Sylph’s fine-grained detection approach also has practical implications in real-world forensic analysis. By slicing system behavior into semantically meaningful subgraphs, Sylph enables security analysts to focus their investigation on specific time windows or behavior patterns, thereby narrowing the scope of manual inspection and reducing analysis workload. Each detected anomalous subgraph can be interpreted as a self-contained behavioral unit, aiding in attack chain reconstruction and threat attribution.

However, real-world deployments may involve challenges not fully captured in our test environment. For instance, encrypted network traffic and process obfuscation techniques may hide critical activity or distort provenance traces, potentially reducing detection accuracy. Additionally, noise in large-scale systems and incomplete logging may affect the completeness of the generated graphs. In future work, we plan to incorporate host-level signals, lightweight behavior tracing, and contextual enrichment to enhance Sylph’s resilience in noisy and adversarial settings. We also aim to explore adaptive slicing mechanisms and incremental learning to improve scalability and robustness over time.

6. Conclusions

We propose Sylph, a lightweight unsupervised APT detection method based on provenance graphs. By employing unsupervised learning, the system can automatically learn and identify threat patterns and anomalous behaviors. The fine-grained partitioning enhances the system’s detection accuracy and efficiency, enabling a deeper and more precise understanding and analysis of network events. The time-based subgraph partitioning allows the system to observe the temporal evolution of network events, providing insights into the dynamics of threat development and facilitating real-time or near-real-time threat detection.
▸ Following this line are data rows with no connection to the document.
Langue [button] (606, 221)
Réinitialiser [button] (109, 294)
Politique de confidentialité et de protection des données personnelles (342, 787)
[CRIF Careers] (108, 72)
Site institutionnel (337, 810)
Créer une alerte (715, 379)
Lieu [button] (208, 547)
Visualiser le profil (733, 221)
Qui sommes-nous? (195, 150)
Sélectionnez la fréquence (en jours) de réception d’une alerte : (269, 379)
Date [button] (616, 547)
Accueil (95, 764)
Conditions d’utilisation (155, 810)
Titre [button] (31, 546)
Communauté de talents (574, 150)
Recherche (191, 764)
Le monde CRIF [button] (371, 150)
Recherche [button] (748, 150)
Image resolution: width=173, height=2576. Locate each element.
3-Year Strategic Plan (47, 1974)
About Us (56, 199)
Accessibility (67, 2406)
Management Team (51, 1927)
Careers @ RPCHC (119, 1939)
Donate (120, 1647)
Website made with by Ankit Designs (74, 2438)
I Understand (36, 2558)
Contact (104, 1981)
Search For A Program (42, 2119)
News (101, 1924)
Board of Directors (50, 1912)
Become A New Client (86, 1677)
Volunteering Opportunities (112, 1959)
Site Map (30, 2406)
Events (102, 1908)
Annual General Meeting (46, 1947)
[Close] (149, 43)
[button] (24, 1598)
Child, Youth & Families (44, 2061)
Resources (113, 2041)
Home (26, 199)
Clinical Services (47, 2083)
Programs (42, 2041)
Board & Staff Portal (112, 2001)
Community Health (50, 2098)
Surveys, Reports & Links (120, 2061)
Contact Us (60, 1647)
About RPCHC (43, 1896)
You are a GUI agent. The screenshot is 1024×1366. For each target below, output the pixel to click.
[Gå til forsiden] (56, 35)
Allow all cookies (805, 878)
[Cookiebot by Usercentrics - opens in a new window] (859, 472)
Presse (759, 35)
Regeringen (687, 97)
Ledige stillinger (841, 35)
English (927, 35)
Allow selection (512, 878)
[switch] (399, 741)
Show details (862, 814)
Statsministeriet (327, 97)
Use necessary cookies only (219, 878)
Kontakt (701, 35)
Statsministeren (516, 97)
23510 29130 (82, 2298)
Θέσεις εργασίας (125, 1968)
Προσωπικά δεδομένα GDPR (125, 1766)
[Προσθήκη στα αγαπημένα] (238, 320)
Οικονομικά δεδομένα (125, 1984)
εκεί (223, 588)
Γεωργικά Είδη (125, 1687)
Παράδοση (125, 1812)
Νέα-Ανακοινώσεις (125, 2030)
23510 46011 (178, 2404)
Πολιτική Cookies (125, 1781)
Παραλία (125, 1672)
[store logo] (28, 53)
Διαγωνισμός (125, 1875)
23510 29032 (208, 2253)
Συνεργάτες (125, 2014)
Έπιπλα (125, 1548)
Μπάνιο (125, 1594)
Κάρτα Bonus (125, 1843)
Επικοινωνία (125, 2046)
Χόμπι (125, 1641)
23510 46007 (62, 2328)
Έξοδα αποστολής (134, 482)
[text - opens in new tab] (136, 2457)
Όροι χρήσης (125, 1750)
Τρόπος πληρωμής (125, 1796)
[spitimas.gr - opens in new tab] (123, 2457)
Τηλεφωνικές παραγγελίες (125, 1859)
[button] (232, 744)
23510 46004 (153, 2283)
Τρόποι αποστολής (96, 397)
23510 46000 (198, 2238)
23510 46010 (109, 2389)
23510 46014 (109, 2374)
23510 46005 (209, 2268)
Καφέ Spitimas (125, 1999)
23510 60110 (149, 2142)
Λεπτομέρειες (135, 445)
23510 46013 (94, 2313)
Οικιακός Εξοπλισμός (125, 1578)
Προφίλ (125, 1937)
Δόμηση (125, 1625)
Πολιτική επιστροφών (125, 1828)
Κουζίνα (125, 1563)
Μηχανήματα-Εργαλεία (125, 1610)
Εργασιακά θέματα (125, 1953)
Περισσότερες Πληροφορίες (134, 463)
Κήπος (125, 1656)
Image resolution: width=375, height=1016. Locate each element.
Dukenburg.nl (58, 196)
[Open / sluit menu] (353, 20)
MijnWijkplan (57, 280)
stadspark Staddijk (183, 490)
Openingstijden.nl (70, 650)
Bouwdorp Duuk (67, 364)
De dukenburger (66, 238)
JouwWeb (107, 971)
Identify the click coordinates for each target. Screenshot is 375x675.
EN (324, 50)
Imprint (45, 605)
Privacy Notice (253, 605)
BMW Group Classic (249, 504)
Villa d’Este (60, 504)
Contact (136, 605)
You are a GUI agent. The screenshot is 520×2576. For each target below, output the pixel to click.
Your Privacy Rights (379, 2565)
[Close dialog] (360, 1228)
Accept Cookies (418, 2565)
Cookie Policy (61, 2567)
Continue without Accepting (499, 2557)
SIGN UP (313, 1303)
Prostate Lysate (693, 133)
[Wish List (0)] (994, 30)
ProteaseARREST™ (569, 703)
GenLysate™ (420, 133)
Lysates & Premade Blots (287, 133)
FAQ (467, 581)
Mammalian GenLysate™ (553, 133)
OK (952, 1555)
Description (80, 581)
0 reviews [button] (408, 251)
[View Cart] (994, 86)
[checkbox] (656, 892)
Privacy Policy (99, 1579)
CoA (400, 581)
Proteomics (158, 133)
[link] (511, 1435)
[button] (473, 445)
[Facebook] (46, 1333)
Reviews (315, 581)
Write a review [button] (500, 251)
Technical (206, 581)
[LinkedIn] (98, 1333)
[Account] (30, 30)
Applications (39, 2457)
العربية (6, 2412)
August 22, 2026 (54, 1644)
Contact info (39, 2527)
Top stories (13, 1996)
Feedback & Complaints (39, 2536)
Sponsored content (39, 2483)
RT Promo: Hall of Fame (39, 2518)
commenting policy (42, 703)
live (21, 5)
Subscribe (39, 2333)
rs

Experimental evaluations demonstrate that Sylph exhibits high accuracy and reliability.

Author Contributions

Conceptualization, K.J.; methodology, K.J. and Z.G.; software, K.J., S.Z. and Z.G.; validation, Z.G.; formal analysis, S.Z. and Z.G.; investigation, K.J.; resources, F.Z.; data curation, S.Z. and Z.G.; writing—original draft preparation, K.J.; writing—reviewing and editing, Z.G.; visualization, S.Z. and Z.G.; supervision, F.Z. and K.J.; project administration, F.Z.; funding acquisition, F.Z. All authors have read and agreed to the published version of the manuscript.

Funding

This research was funded by the National Key Research and Development Program of China (No. 2020YFB1807500).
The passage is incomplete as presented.